Does David attend such a meal in 1 Samuel 20? The biblical text does not say so explicitely, but at least three bits of evidence seem to point in this direction:
  • David speaks of a ritual meal - a sacrifice - involving all his kith and kin (1 Sam 20:6) and it takes place at the "new moon" (1 Sam 20:5). In the ancient Near East, the period of the new moon, when the moon was out of sight down in the underworld, marked a time when the physical world interconnected with the realm of death.
  • The ritual takes place back on the family's inherited land ("Bethlehem, his city," v. 6), the place that supports and nurtures the family group and where their ancestors are buried (cf. 2 Sam 17:23, etc.).
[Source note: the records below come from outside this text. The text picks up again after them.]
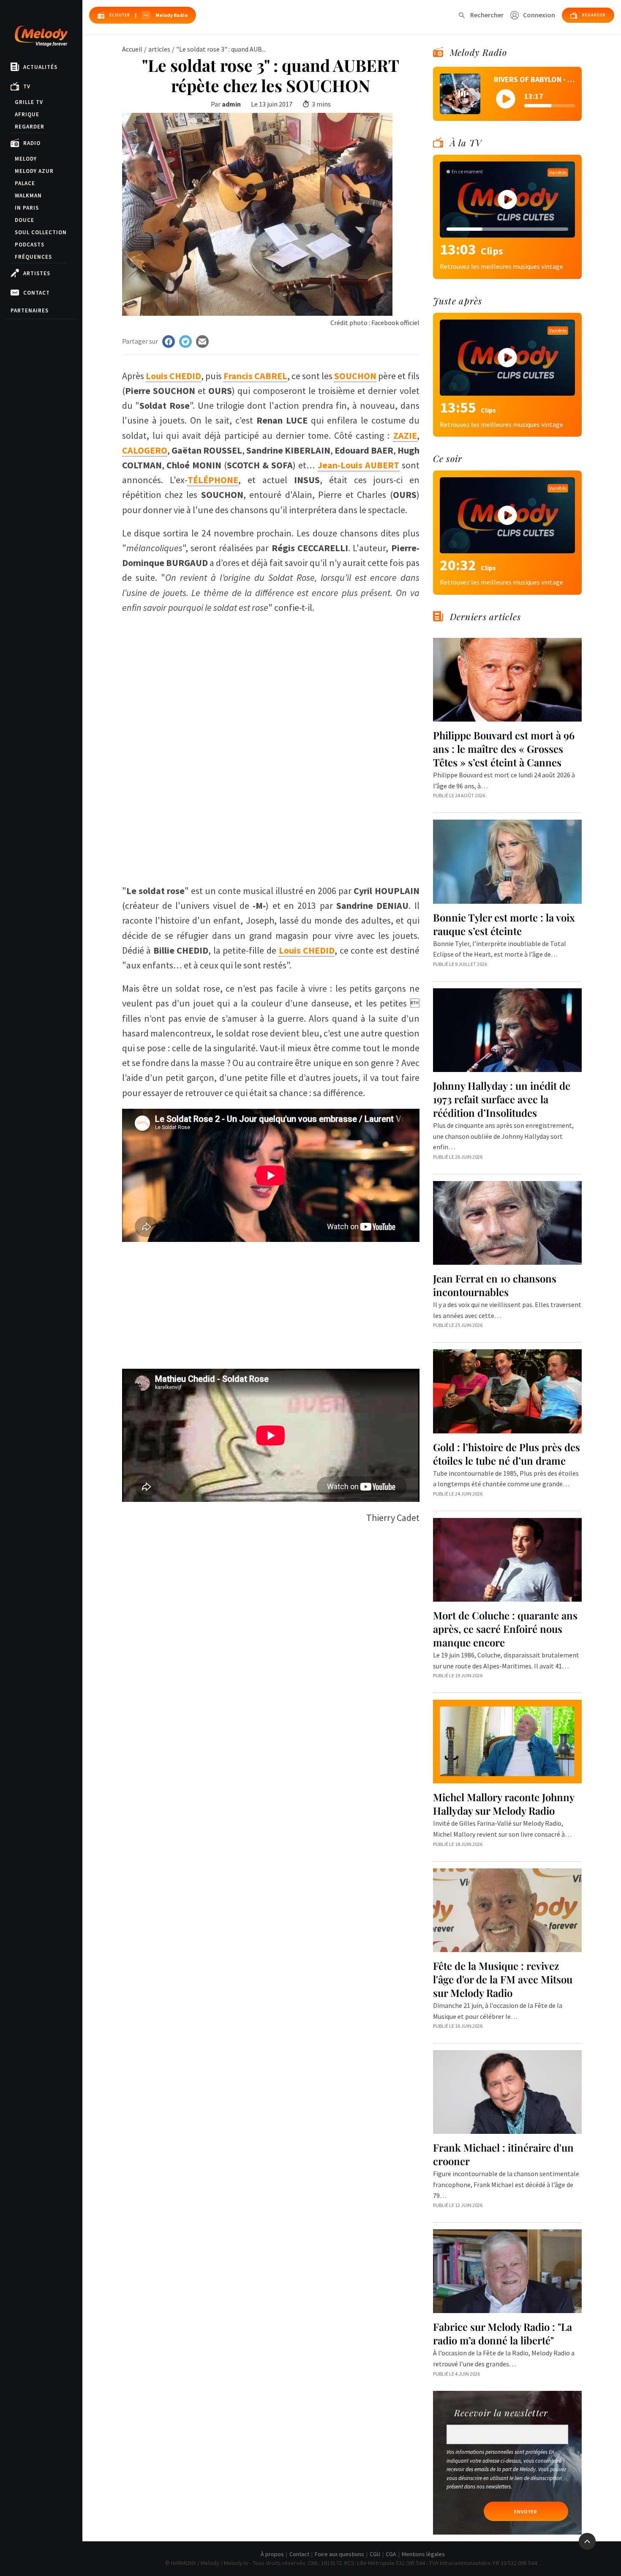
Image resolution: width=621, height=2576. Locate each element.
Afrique (27, 114)
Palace (25, 183)
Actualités (40, 67)
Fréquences (33, 256)
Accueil (132, 49)
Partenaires (30, 310)
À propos (272, 2554)
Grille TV (29, 102)
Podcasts (29, 244)
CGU (375, 2554)
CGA (391, 2554)
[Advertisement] (270, 816)
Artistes (36, 273)
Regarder (29, 126)
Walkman (28, 195)
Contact (36, 292)
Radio (32, 143)
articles (159, 49)
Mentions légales (423, 2554)
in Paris (27, 207)
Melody (26, 158)
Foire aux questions (339, 2554)
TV (26, 86)
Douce (24, 220)
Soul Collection (41, 232)
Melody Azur (34, 171)
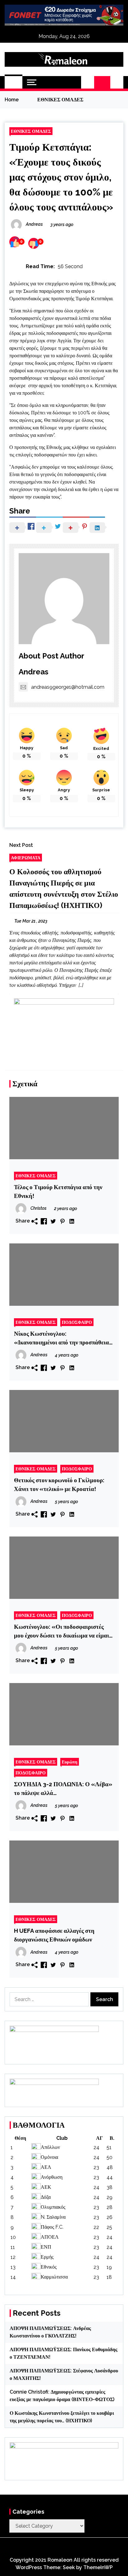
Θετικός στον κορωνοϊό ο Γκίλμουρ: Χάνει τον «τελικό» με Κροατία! (59, 1484)
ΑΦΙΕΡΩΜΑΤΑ (25, 857)
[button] (87, 82)
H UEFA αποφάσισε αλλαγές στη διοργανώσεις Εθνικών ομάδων (54, 1935)
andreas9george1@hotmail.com (67, 687)
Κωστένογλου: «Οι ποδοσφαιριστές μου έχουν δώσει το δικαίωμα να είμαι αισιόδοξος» (61, 1631)
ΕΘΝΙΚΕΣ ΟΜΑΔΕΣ (31, 131)
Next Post (21, 845)
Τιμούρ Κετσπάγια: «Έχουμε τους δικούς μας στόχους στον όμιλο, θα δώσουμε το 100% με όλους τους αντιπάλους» (61, 177)
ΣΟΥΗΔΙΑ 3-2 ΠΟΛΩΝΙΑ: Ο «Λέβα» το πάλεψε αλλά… (63, 1788)
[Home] (13, 82)
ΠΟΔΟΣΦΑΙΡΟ (77, 1322)
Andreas (33, 671)
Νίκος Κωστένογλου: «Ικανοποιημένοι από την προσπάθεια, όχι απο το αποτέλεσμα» (62, 1338)
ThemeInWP (98, 2567)
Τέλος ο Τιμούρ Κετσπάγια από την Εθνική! (58, 1191)
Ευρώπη (69, 1761)
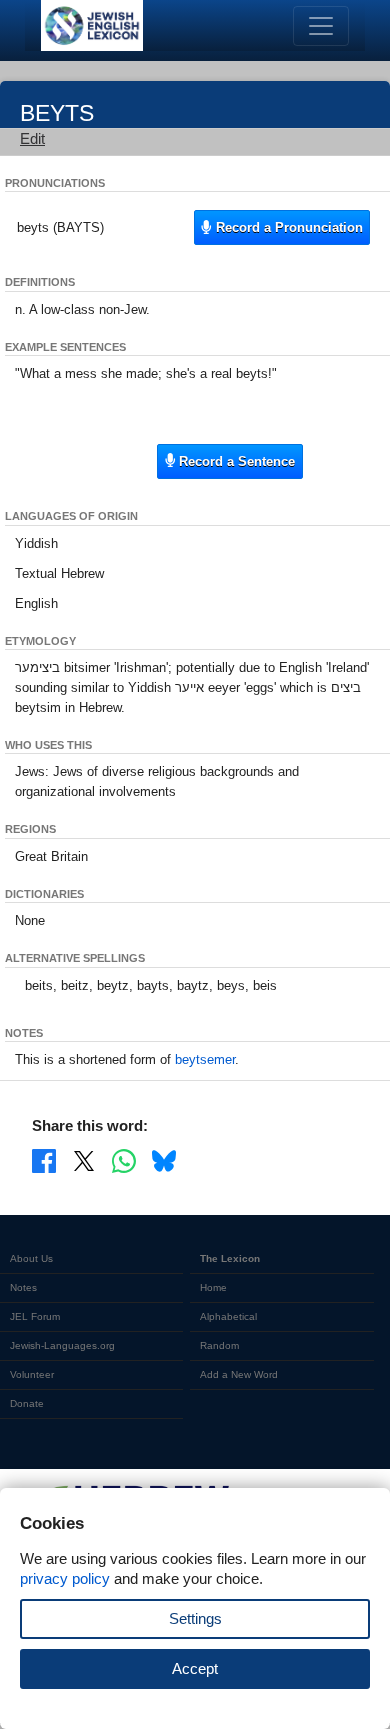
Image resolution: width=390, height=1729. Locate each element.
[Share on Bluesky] (164, 1160)
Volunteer (32, 1374)
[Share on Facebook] (44, 1160)
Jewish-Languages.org (62, 1345)
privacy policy (65, 1578)
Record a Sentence (235, 461)
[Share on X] (84, 1160)
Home (213, 1287)
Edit (32, 138)
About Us (31, 1258)
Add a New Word (239, 1374)
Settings (195, 1618)
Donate (27, 1403)
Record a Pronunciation (287, 227)
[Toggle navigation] (321, 26)
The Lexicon (230, 1258)
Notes (23, 1287)
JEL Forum (35, 1316)
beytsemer (205, 1059)
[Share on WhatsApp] (124, 1160)
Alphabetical (228, 1316)
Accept (195, 1668)
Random (219, 1345)
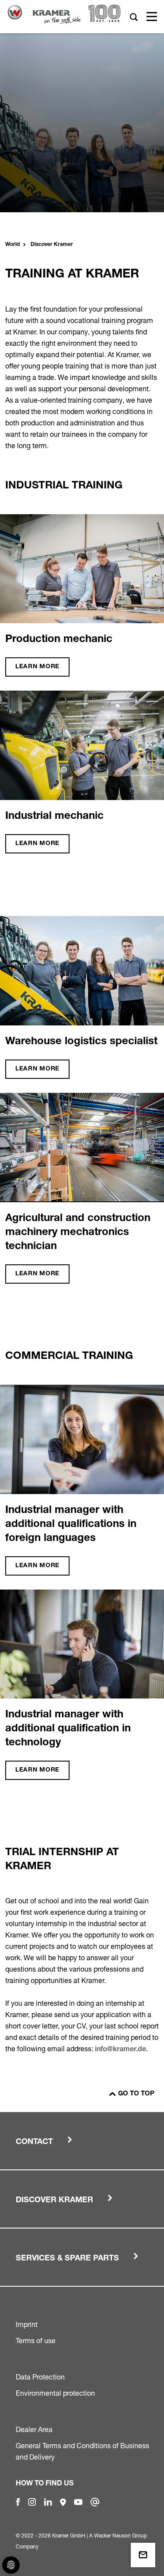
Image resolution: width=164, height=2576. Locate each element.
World (12, 244)
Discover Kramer (52, 244)
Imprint (27, 2324)
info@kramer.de (120, 2049)
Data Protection (40, 2376)
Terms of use (36, 2340)
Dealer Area (34, 2429)
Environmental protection (55, 2393)
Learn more (37, 667)
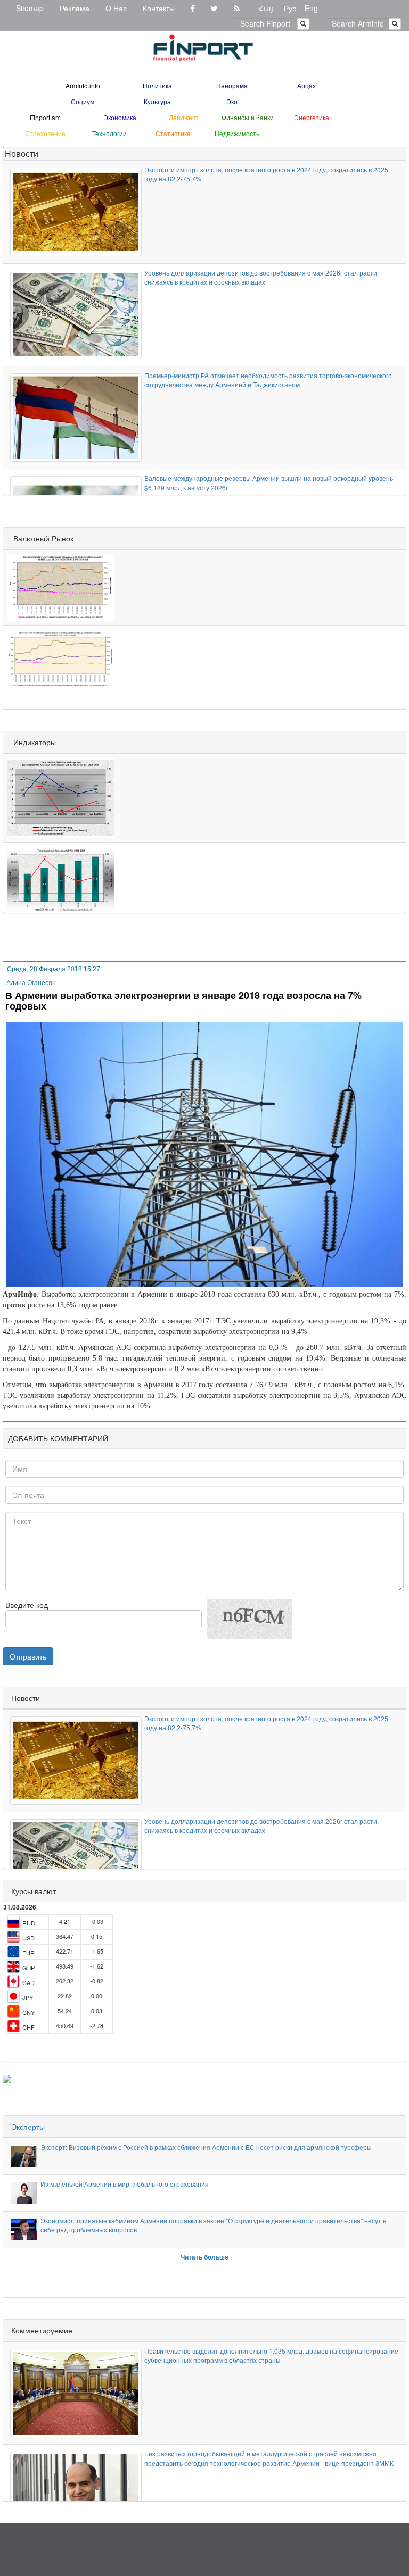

  • There appears to be a special role for the family's eldest male offspring in the ritual ("my brother has commanded me to attend," v. 29). In many traditional cultures, the eldest son has chief responsibility for continuing the family line. In the biblical world, at Emar it was the bailiwick of the principle heir to invoke the family's ancestors, honor them, and tend to their needs.

    There does not seem to be anything necessarily "unfaithful" about what appears to be going on in 1 Sam 20. Take, for example, this fascinating account of contemporary Christian practice in Romania:
    "In my country - Romania - there is a day a year called The day of the Deads when people go to church having a basket full of food (usually cake based on boiled wheat) & drink (especially wine) and after a long liturgy - when food and drink is blessed - they start giving it to other people around. Those who receive it should say "Bogdaproste" or something like this. What I know about this ritual is that here we make the kind of food that the dead in our familly would have liked. It is said that what we give goes somehow to the dead loved ones."